Abstract:Model merging is an emerging technique that integrates multiple models fine-tuned on different tasks to create a versatile model that excels in multiple domains. This scheme, in the meantime, may open up backdoor attack opportunities where one single malicious model can jeopardize the integrity of the merged model. Existing works try to demonstrate the risk of such attacks by assuming substantial computational resources, focusing on cases where the attacker can fully fine-tune the pre-trained model. Such an assumption, however, may not be feasible given the increasing size of machine learning models. In practice where resources are limited and the attacker can only employ techniques like Low-Rank Adaptation (LoRA) to produce the malicious model, it remains unclear whether the attack can still work and pose threats.
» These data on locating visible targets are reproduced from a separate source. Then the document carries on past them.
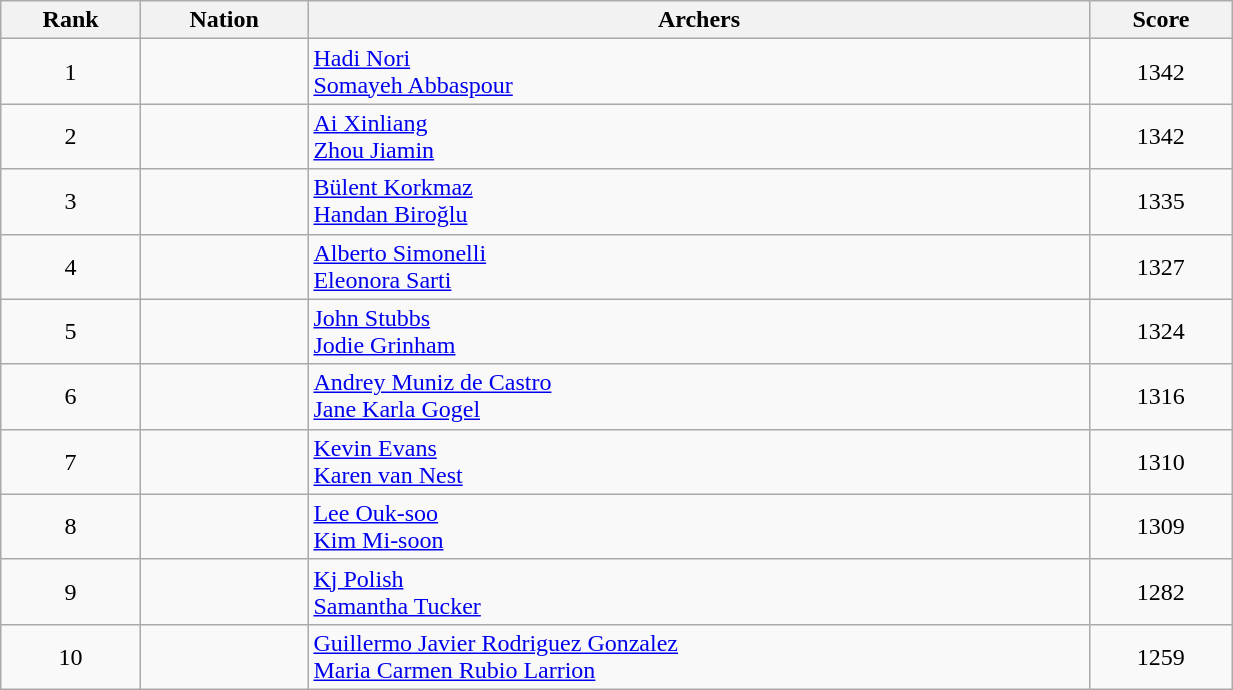
Archers (699, 20)
9 (71, 592)
John StubbsJodie Grinham (699, 332)
1316 (1161, 396)
Ai XinliangZhou Jiamin (699, 136)
Nation (224, 20)
6 (71, 396)
3 (71, 202)
1324 (1161, 332)
4 (71, 266)
1282 (1161, 592)
Kevin EvansKaren van Nest (699, 462)
1327 (1161, 266)
Score (1161, 20)
5 (71, 332)
2 (71, 136)
Guillermo Javier Rodriguez GonzalezMaria Carmen Rubio Larrion (699, 656)
Lee Ouk-sooKim Mi-soon (699, 526)
Andrey Muniz de CastroJane Karla Gogel (699, 396)
1310 (1161, 462)
1309 (1161, 526)
1335 (1161, 202)
7 (71, 462)
Hadi NoriSomayeh Abbaspour (699, 72)
10 (71, 656)
Alberto SimonelliEleonora Sarti (699, 266)
1 (71, 72)
Bülent Korkmaz Handan Biroğlu (699, 202)
1259 (1161, 656)
Kj PolishSamantha Tucker (699, 592)
Rank (71, 20)
8 (71, 526)
Scan for the cell matching the given text and deliver its [X, Y] coordinate at center. 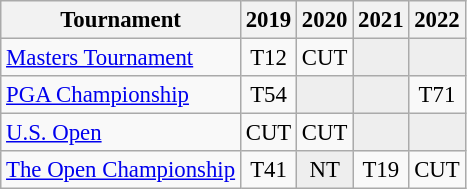
T19 [381, 170]
Tournament [121, 20]
T71 [437, 95]
2022 [437, 20]
PGA Championship [121, 95]
2020 [325, 20]
The Open Championship [121, 170]
Masters Tournament [121, 58]
T12 [268, 58]
NT [325, 170]
2019 [268, 20]
T41 [268, 170]
U.S. Open [121, 133]
2021 [381, 20]
T54 [268, 95]
Search for the cell housing the specified text and yield its (X, Y) center coordinate. 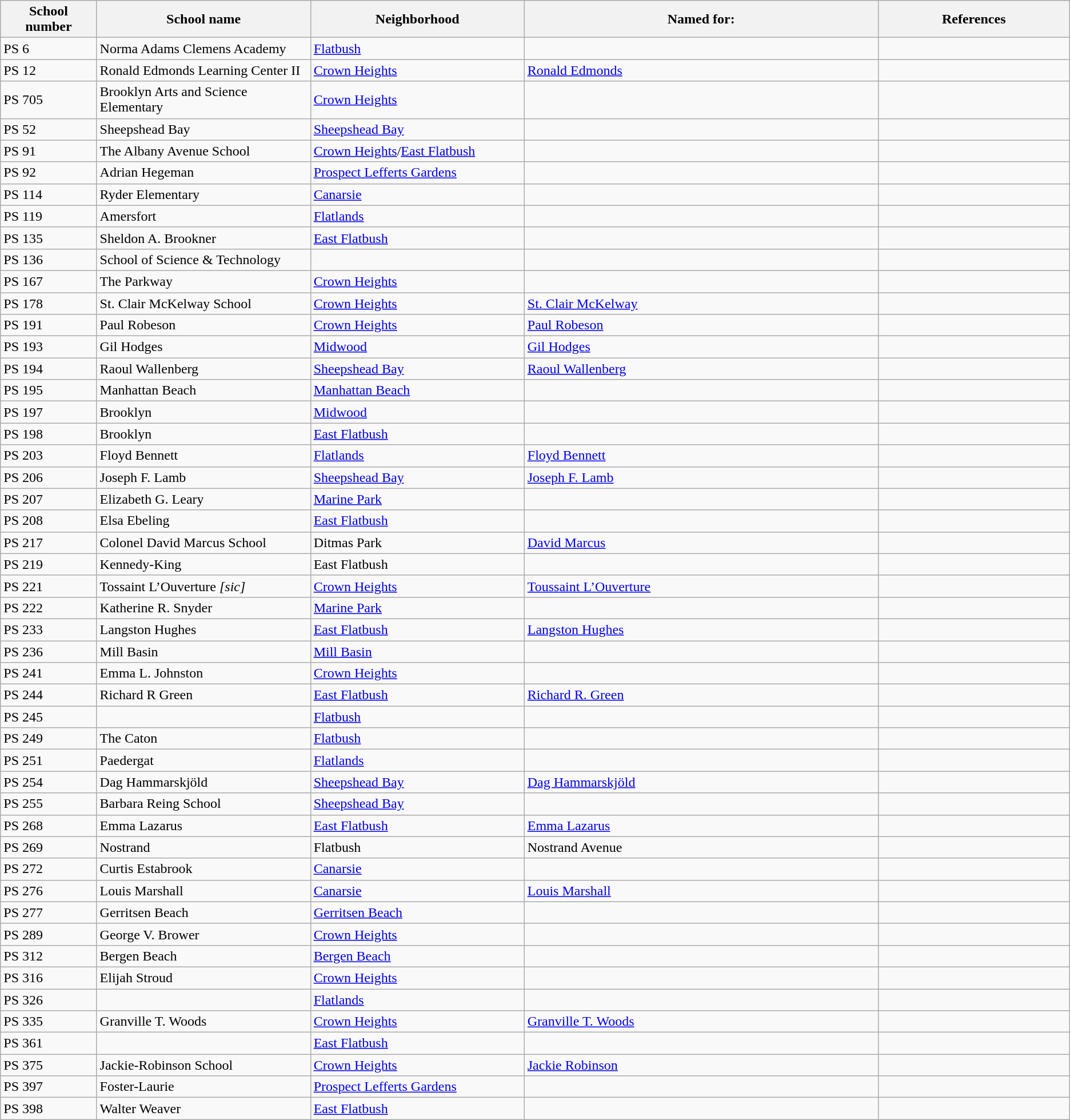
School of Science & Technology (203, 259)
PS 119 (49, 216)
PS 326 (49, 1000)
PS 207 (49, 499)
Sheldon A. Brookner (203, 238)
Named for: (701, 19)
St. Clair McKelway (701, 304)
Neighborhood (417, 19)
PS 135 (49, 238)
PS 198 (49, 434)
PS 251 (49, 760)
Schoolnumber (49, 19)
PS 178 (49, 304)
Colonel David Marcus School (203, 542)
PS 335 (49, 1021)
Richard R. Green (701, 695)
Ronald Edmonds Learning Center II (203, 70)
PS 276 (49, 891)
Jackie-Robinson School (203, 1065)
PS 92 (49, 173)
PS 268 (49, 825)
Ronald Edmonds (701, 70)
PS 236 (49, 651)
PS 244 (49, 695)
PS 249 (49, 738)
PS 233 (49, 629)
PS 705 (49, 99)
Amersfort (203, 216)
Norma Adams Clemens Academy (203, 49)
PS 193 (49, 347)
Nostrand (203, 847)
References (974, 19)
Elizabeth G. Leary (203, 499)
Tossaint L’Ouverture [sic] (203, 586)
Jackie Robinson (701, 1065)
Ditmas Park (417, 542)
School name (203, 19)
PS 221 (49, 586)
Paedergat (203, 760)
PS 397 (49, 1087)
PS 277 (49, 912)
PS 245 (49, 717)
Kennedy-King (203, 564)
Brooklyn Arts and Science Elementary (203, 99)
PS 114 (49, 194)
Foster-Laurie (203, 1087)
PS 197 (49, 412)
Emma L. Johnston (203, 673)
George V. Brower (203, 934)
Toussaint L’Ouverture (701, 586)
The Parkway (203, 281)
PS 269 (49, 847)
PS 312 (49, 956)
PS 375 (49, 1065)
PS 194 (49, 369)
PS 203 (49, 456)
PS 289 (49, 934)
PS 272 (49, 869)
Nostrand Avenue (701, 847)
The Albany Avenue School (203, 151)
Barbara Reing School (203, 804)
PS 52 (49, 129)
PS 219 (49, 564)
Curtis Estabrook (203, 869)
PS 167 (49, 281)
PS 91 (49, 151)
The Caton (203, 738)
PS 191 (49, 325)
Ryder Elementary (203, 194)
PS 255 (49, 804)
PS 241 (49, 673)
Elsa Ebeling (203, 521)
St. Clair McKelway School (203, 304)
Crown Heights/East Flatbush (417, 151)
PS 222 (49, 608)
Adrian Hegeman (203, 173)
PS 6 (49, 49)
Richard R Green (203, 695)
PS 206 (49, 477)
Walter Weaver (203, 1108)
PS 361 (49, 1043)
PS 254 (49, 782)
Elijah Stroud (203, 977)
David Marcus (701, 542)
PS 398 (49, 1108)
PS 217 (49, 542)
PS 316 (49, 977)
PS 136 (49, 259)
PS 12 (49, 70)
Katherine R. Snyder (203, 608)
PS 208 (49, 521)
PS 195 (49, 390)
For the text-containing cell, return its midpoint in [x, y] coordinate format. 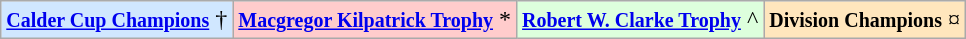
Macgregor Kilpatrick Trophy * [375, 20]
Calder Cup Champions † [117, 20]
Division Champions ¤ [865, 20]
Robert W. Clarke Trophy ^ [640, 20]
Identify which cell holds the provided text, then report its (X, Y) central coordinate. 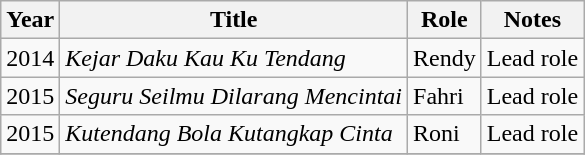
Kutendang Bola Kutangkap Cinta (234, 134)
Rendy (445, 58)
Title (234, 20)
2014 (30, 58)
Notes (532, 20)
Kejar Daku Kau Ku Tendang (234, 58)
Seguru Seilmu Dilarang Mencintai (234, 96)
Role (445, 20)
Roni (445, 134)
Fahri (445, 96)
Year (30, 20)
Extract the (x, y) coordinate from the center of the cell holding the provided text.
In this work, we first identify that the attack efficacy is significantly diminished when using LoRA for fine-tuning. Then, we propose LoBAM, a method that yields high attack success rate with minimal training resources. The key idea of LoBAM is to amplify the malicious weights in an intelligent way that effectively enhances the attack efficacy. We demonstrate that our design can lead to improved attack success rate through both theoretical proof and extensive empirical experiments across various model merging scenarios. Moreover, we show that our method has strong stealthiness and is difficult to detect.